> **What this task involves**:
Count the lines of the records below that contain the word "height", and reply with the number alone.

> **Extracted material**:
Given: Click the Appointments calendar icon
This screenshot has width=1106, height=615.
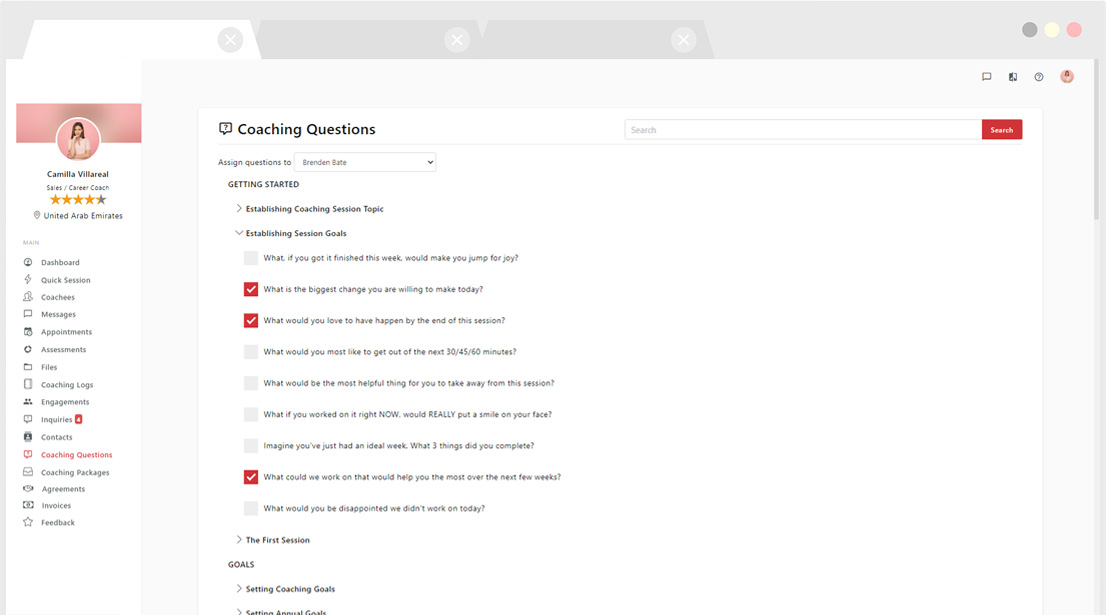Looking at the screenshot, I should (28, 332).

==

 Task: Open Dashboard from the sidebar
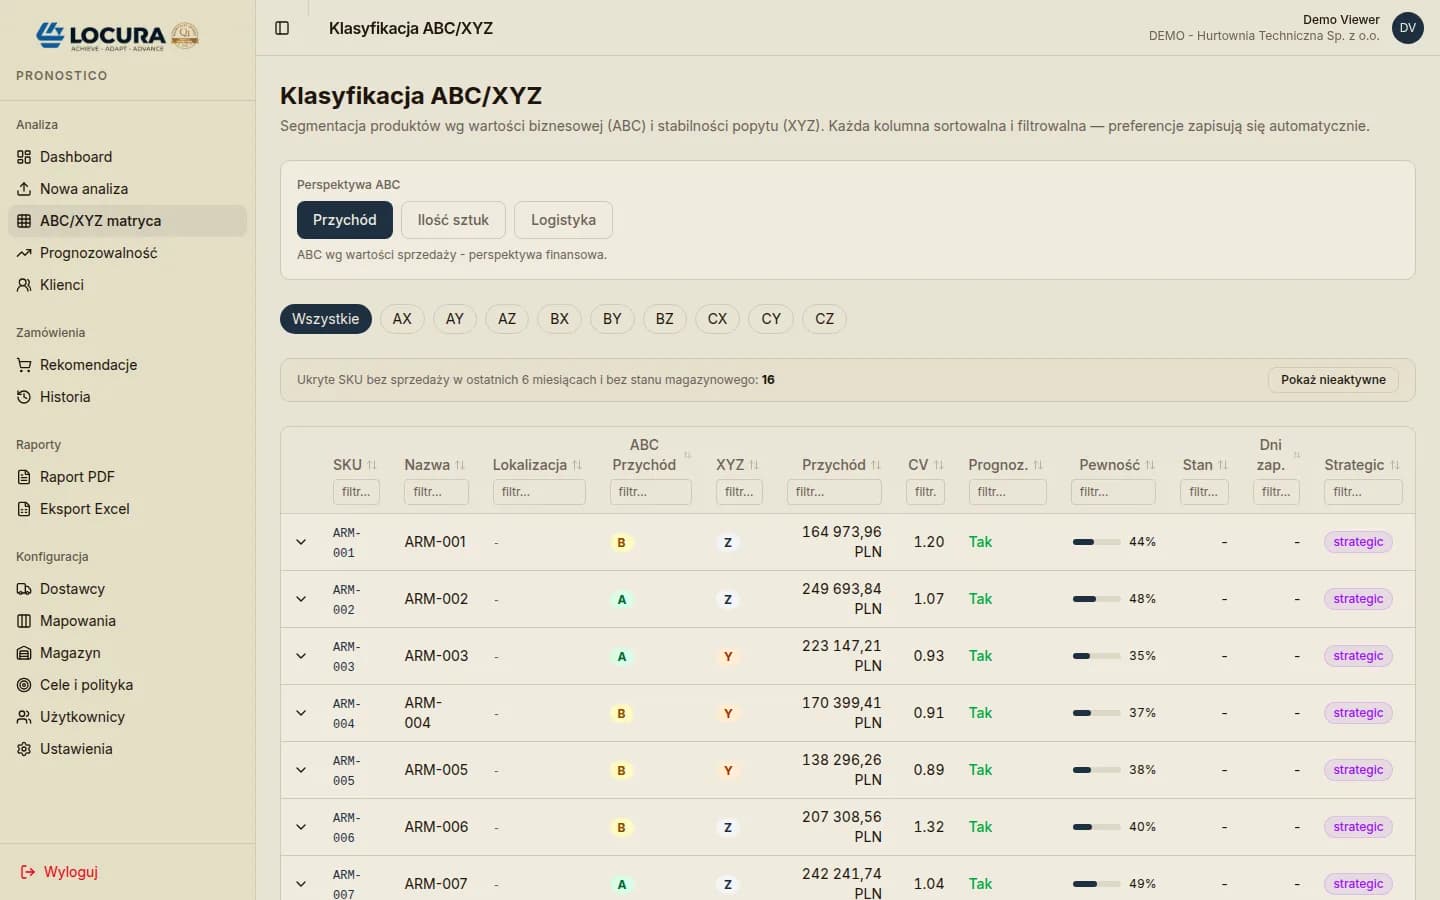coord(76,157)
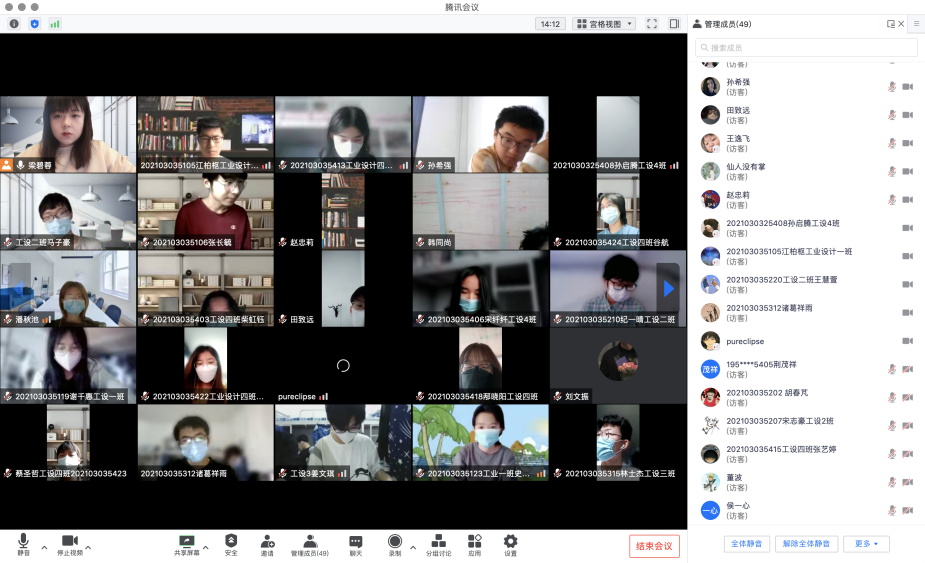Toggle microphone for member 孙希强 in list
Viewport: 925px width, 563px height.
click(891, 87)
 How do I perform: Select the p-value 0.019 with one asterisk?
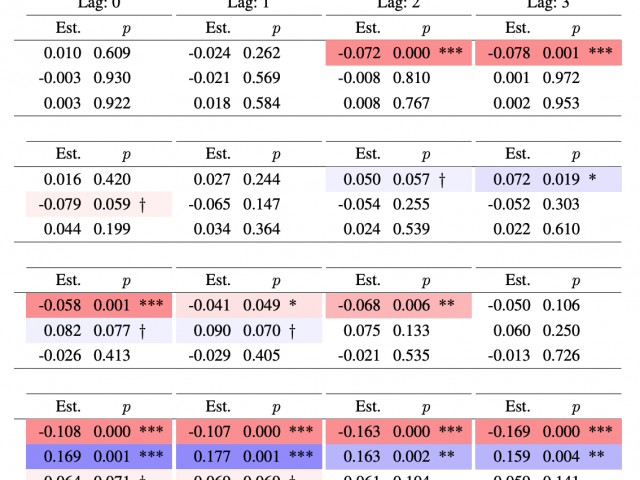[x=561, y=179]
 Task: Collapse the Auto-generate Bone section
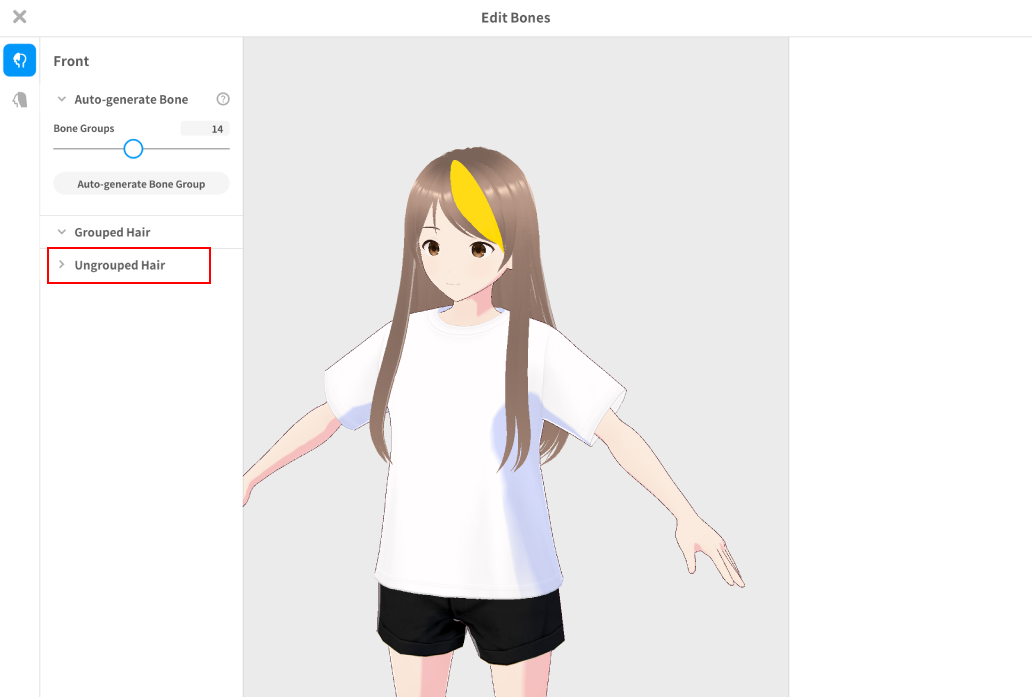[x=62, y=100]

> **The reply**:
2